Added `max_bytes` option and FetchRequest_v3 usage. (#962)

* Added `max_bytes` option and FetchRequest_v3 usage. * Add checks for versions above 0.10 based on ApiVersionResponse
author: Taras Voinarovskyi <voyn1991@gmail.com> 2017-03-07 00:59:26 +0200
committer: Dana Powers <dana.powers@gmail.com> 2017-03-06 14:59:26 -0800
commit: 9c19ea7cbe163b0c434ce9dd9c8c42471027cce5 (patch)
tree: 8802dfc07e053279d18be591af11a1a4edf4988c /kafka/consumer/fetcher.py
parent: ff6f7bf085b912090b436da1c99f6f8f4cf66f94 (diff)
download: kafka-python-9c19ea7cbe163b0c434ce9dd9c8c42471027cce5.tar.gz
1 files changed, 36 insertions, 7 deletions
diff --git a/kafka/consumer/fetcher.py b/kafka/consumer/fetcher.py
index 73daa36..2782057 100644
--- a/kafka/consumer/fetcher.py
+++ b/kafka/consumer/fetcher.py
@@ -40,6 +40,7 @@ class Fetcher(six.Iterator):
         'value_deserializer': None,
         'fetch_min_bytes': 1,
         'fetch_max_wait_ms': 500,
+        'fetch_max_bytes': 52428800,
         'max_partition_fetch_bytes': 1048576,
         'max_poll_records': sys.maxsize,
         'check_crcs': True,
@@ -64,6 +65,15 @@ class Fetcher(six.Iterator):
                 the server will block before answering the fetch request if
                 there isn't sufficient data to immediately satisfy the
                 requirement given by fetch_min_bytes. Default: 500.
+            fetch_max_bytes (int): The maximum amount of data the server should
+                return for a fetch request.
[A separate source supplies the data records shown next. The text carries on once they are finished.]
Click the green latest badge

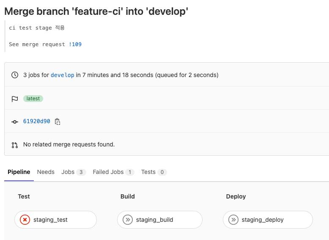tap(33, 99)
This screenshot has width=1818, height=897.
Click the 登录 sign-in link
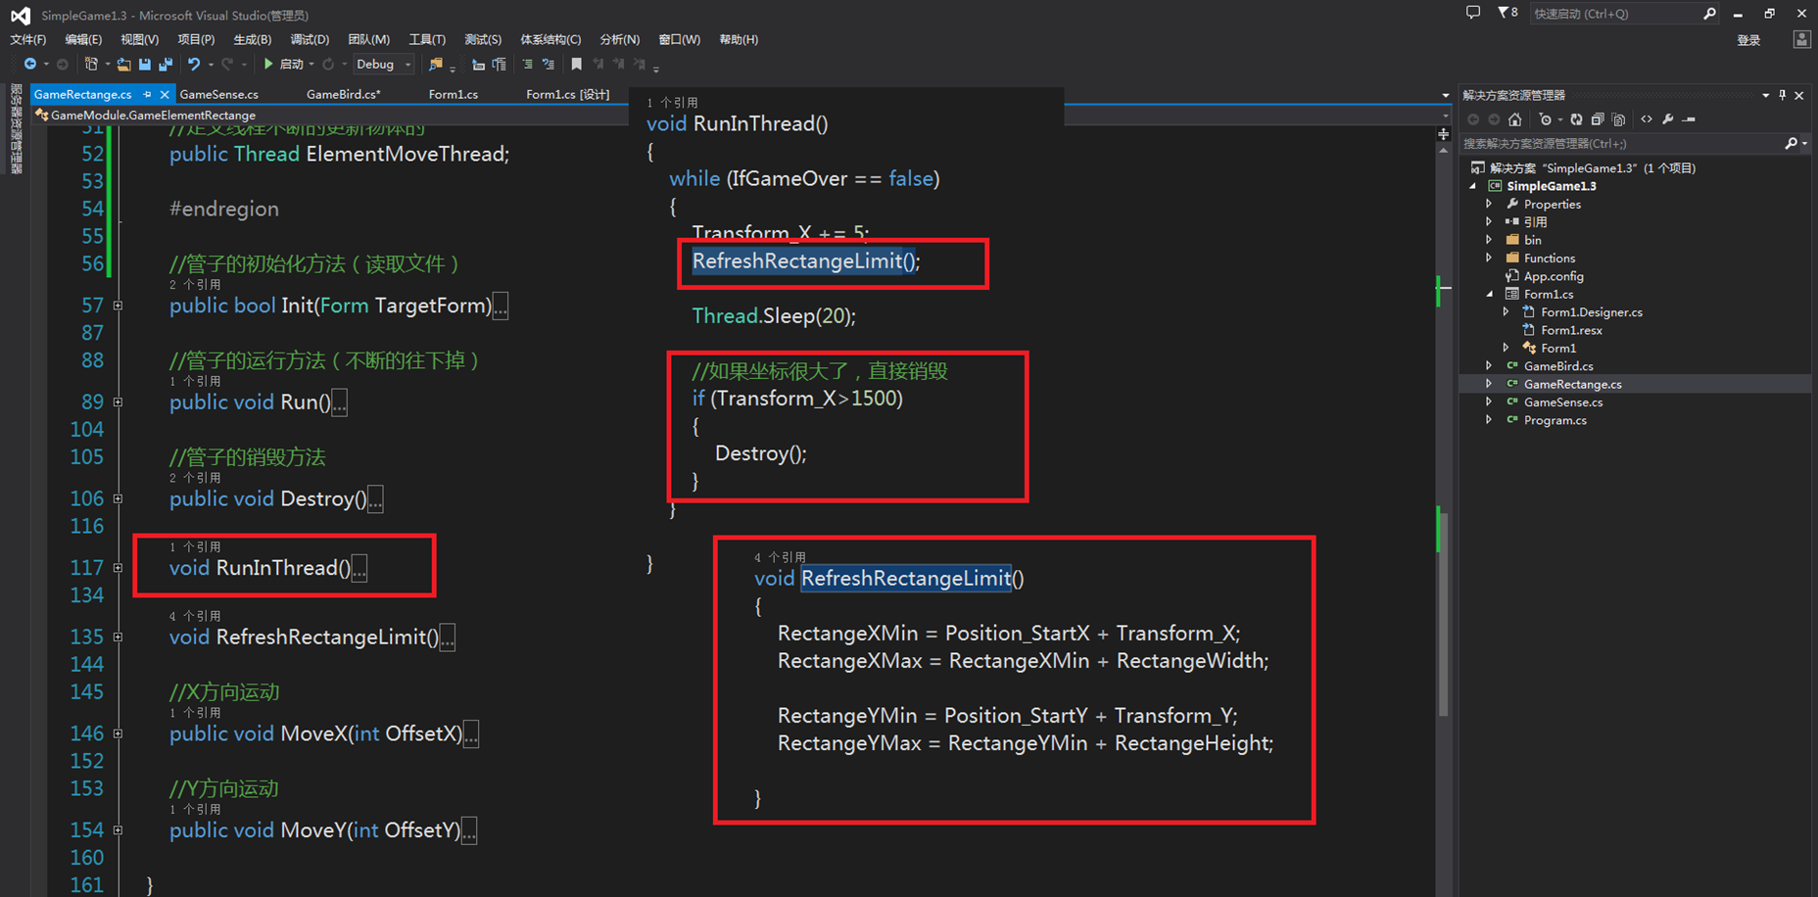click(1748, 40)
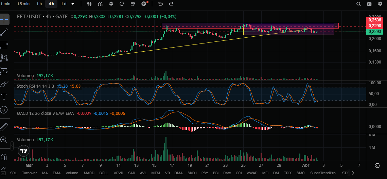Screen dimensions: 387x179
Task: Collapse the left drawing toolbar
Action: [x=12, y=146]

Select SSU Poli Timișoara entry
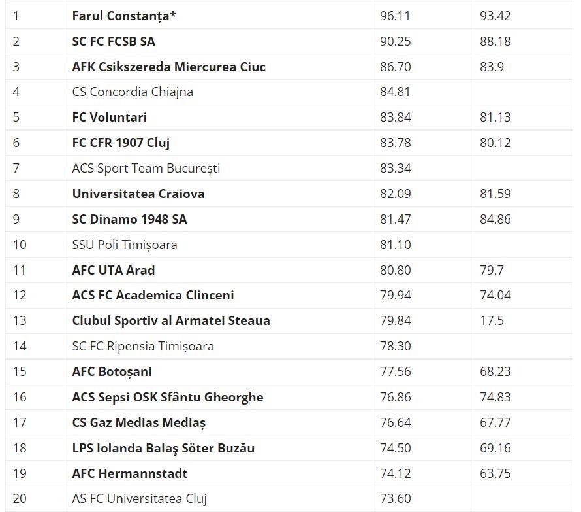[x=125, y=245]
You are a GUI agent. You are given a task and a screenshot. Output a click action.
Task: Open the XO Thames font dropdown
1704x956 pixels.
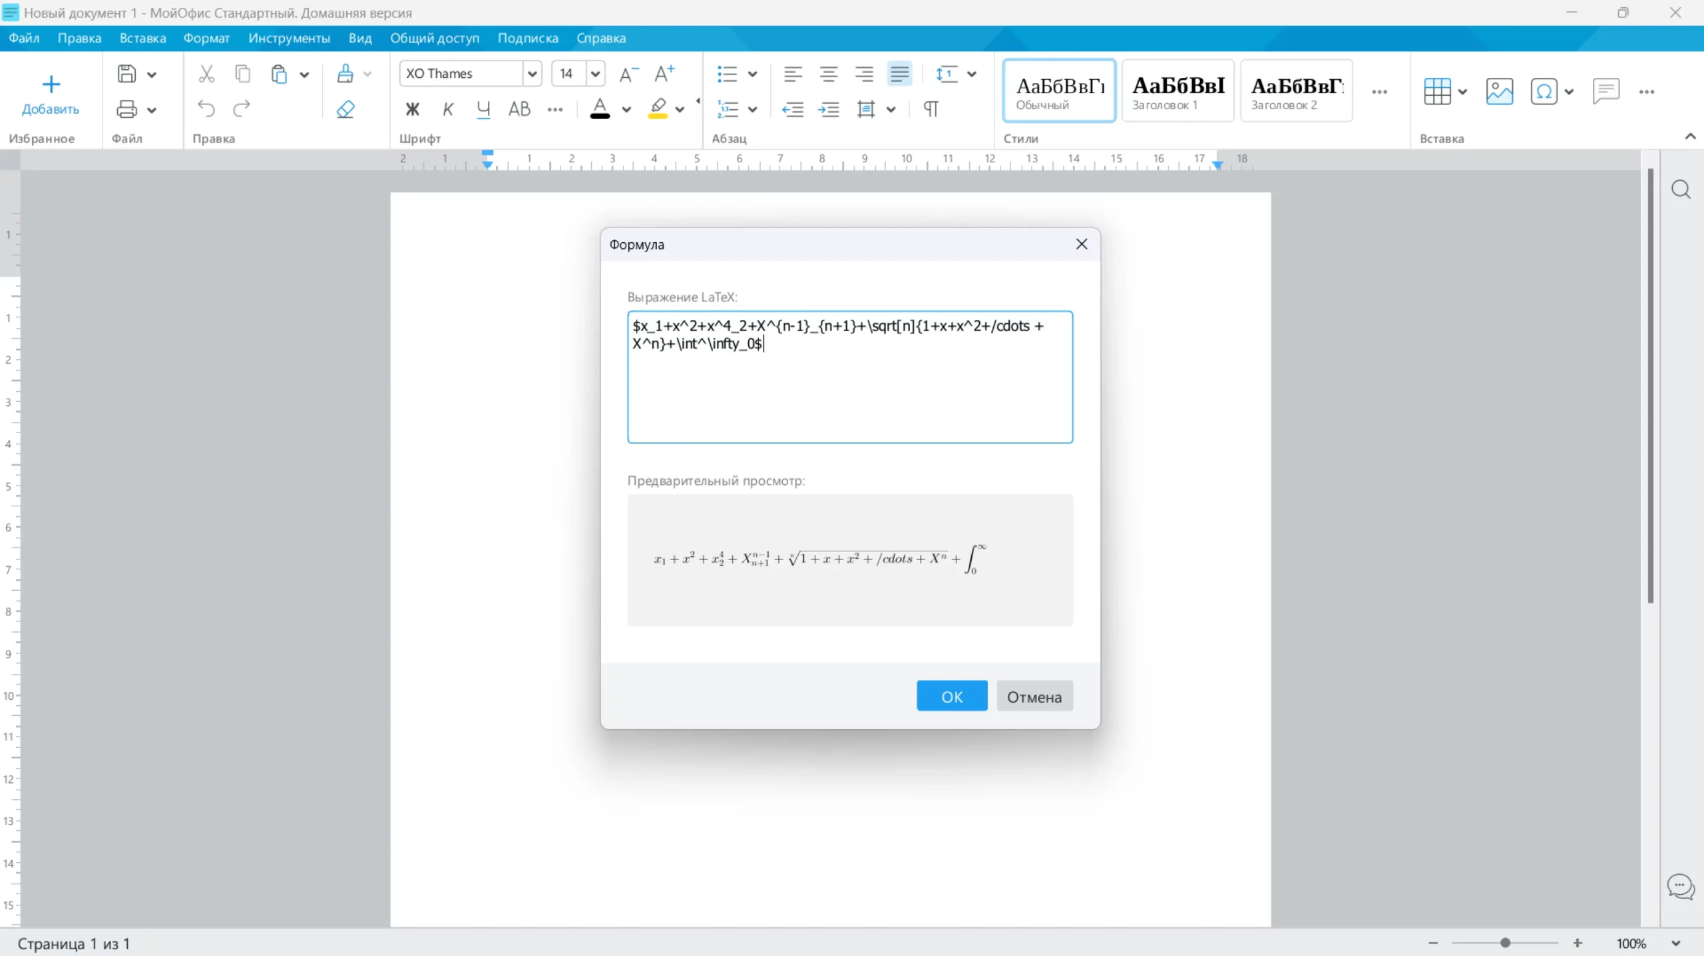point(532,73)
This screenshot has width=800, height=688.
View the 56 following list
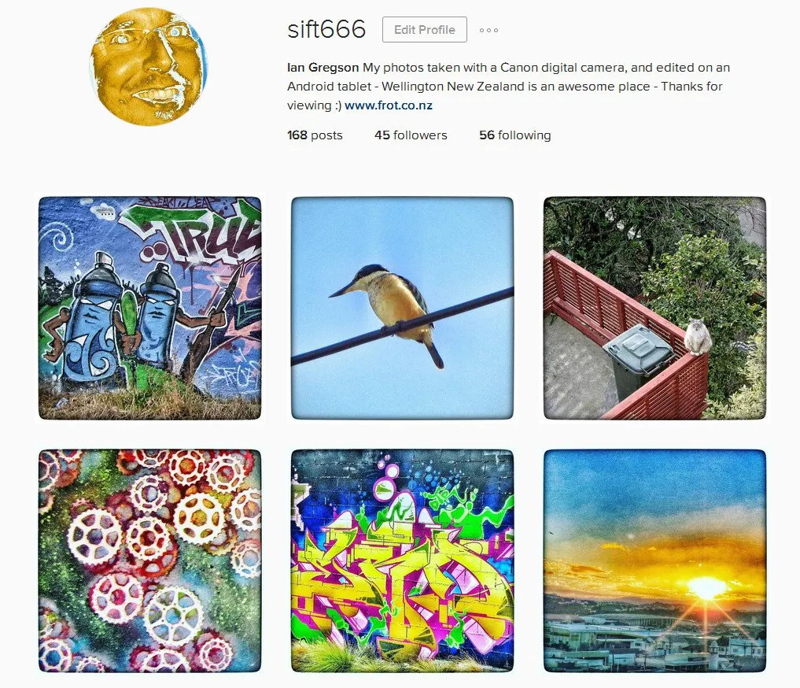[x=514, y=135]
This is not an absolute maximum, if
+                the first message in the first non-empty partition of the fetch
+                is larger than this value, the message will still be returned
+                to ensure that the consumer can make progress. NOTE: consumer
+                performs fetches to multiple brokers in parallel so memory
+                usage will depend on the number of brokers containing
+                partitions for the topic.
+                Supported Kafka version >= 0.10.1.0. Default: 52428800 (50 Mb).
             max_partition_fetch_bytes (int): The maximum amount of data
                 per-partition the server will return. The maximum total memory
                 used for a request = #partitions * max_partition_fetch_bytes.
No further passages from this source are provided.